A photo of N.N. on a hike near her home.
Photo by N.N.’s mother
I’m a social but studious 20-year-old studying health sciences in Toronto. I’m the oldest of 3 siblings. I was a competitive figure skater and I loved to coach other kids.
I was 9 when I was first formally diagnosed with anxiety. I think I had anxiety much earlier, but I was too young to understand what I was experiencing.
My first admission to hospital was in grade 12. I hadn’t been sleeping. I ditched all my classes, was very impulsive and would do things like run to the CN Tower from midtown and back in the middle of the day. But I also had severe depression with suicidal ideation. It’s a dangerous combination when you have the impulsiveness to act on your thoughts. My family was nervous to leave me alone. My mom slept in bed with me at night. I eventually went to the emergency department and it was a long wait. I was told I couldn’t be admitted because I had gone to the wrong hospital. I was under 18 and they didn’t have adolescent care. But they also said I did not need admission and was safe to go home with some adjustments to my medication. I tried to manage at home but ended up in a different emergency department 2 days later, from which I was admitted to hospital. My discharge diagnosis was a mixed episode of hypomania and depression caused by antidepressants.

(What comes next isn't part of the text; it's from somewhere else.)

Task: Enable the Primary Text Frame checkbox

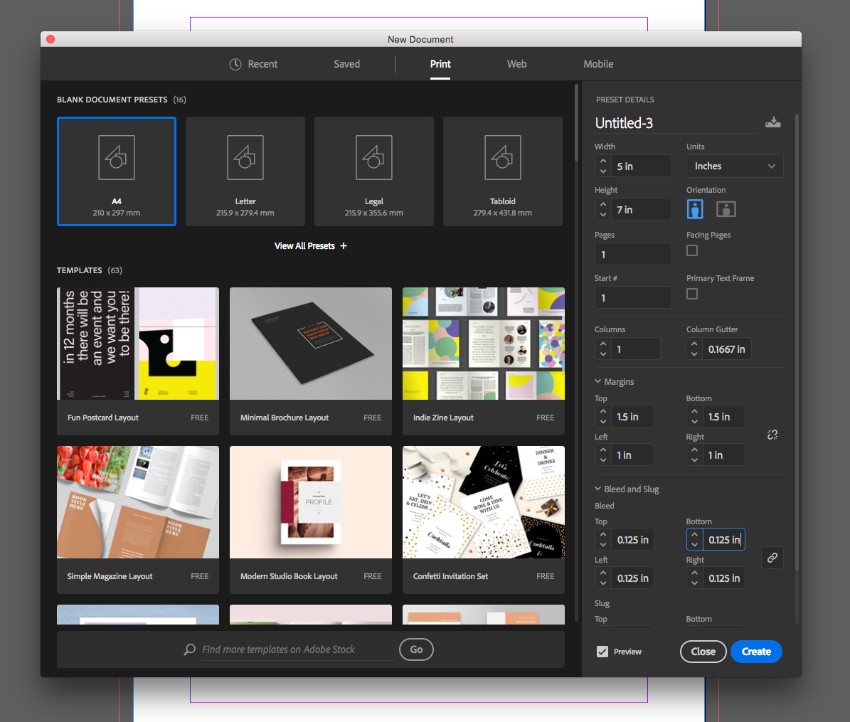Action: coord(692,294)
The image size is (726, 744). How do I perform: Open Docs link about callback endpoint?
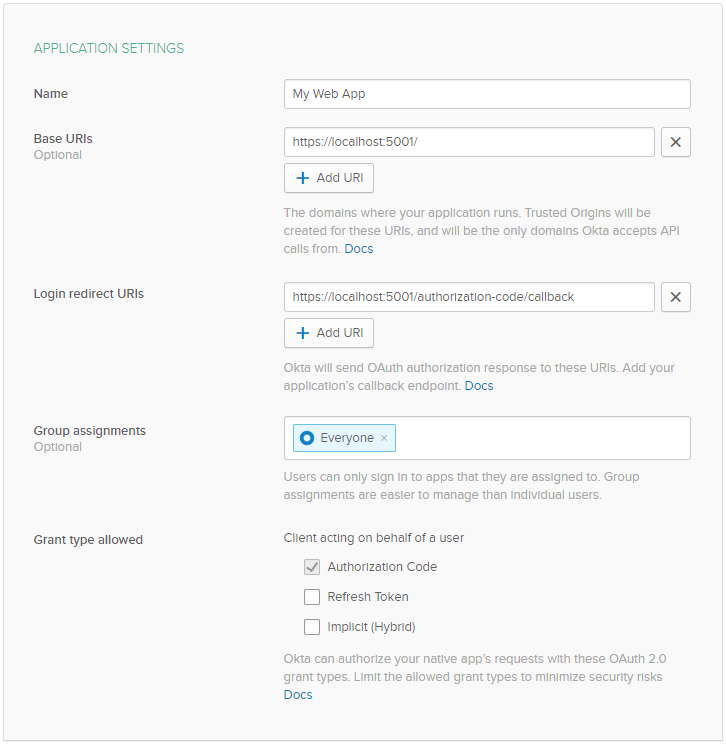pos(478,385)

My second admission was last fall semester. It started with not being able to focus. Then came the lack of sleep, the 10 km runs and the walks in the middle of the night. This time I also had thoughts that people were conspiring against me, including my family and friends. That I was being watched. I emailed my psychiatrist, who immediately responded to tell me to go to the emergency department. We waited 12 hours. When the psychiatry team saw me, they said I was safe to be discharged. I felt abandoned.
I don’t remember much from when we got home, but I have an email chain between my mom, myself and my psychiatrist. My perception of reality deteriorated. I started hearing voices. I tried to run away, and I refused to take my medication. My psychiatrist was trying to give me inpatient-level care over Zoom. I remember phone calls at midnight with her trying to bring me back to reality from my delusions. Within a week, I returned to the emergency department and was admitted to hospital. I now have a diagnosis of bipolar disorder.
My journey to wellness might have been easier had I been admitted to hospital within a few days of the start of my psychosis, rather than after a week. I don’t think the strategy of waiting for people with mental illness to be at the peak of their crisis to receive care is the right approach. I think early intervention is key to success.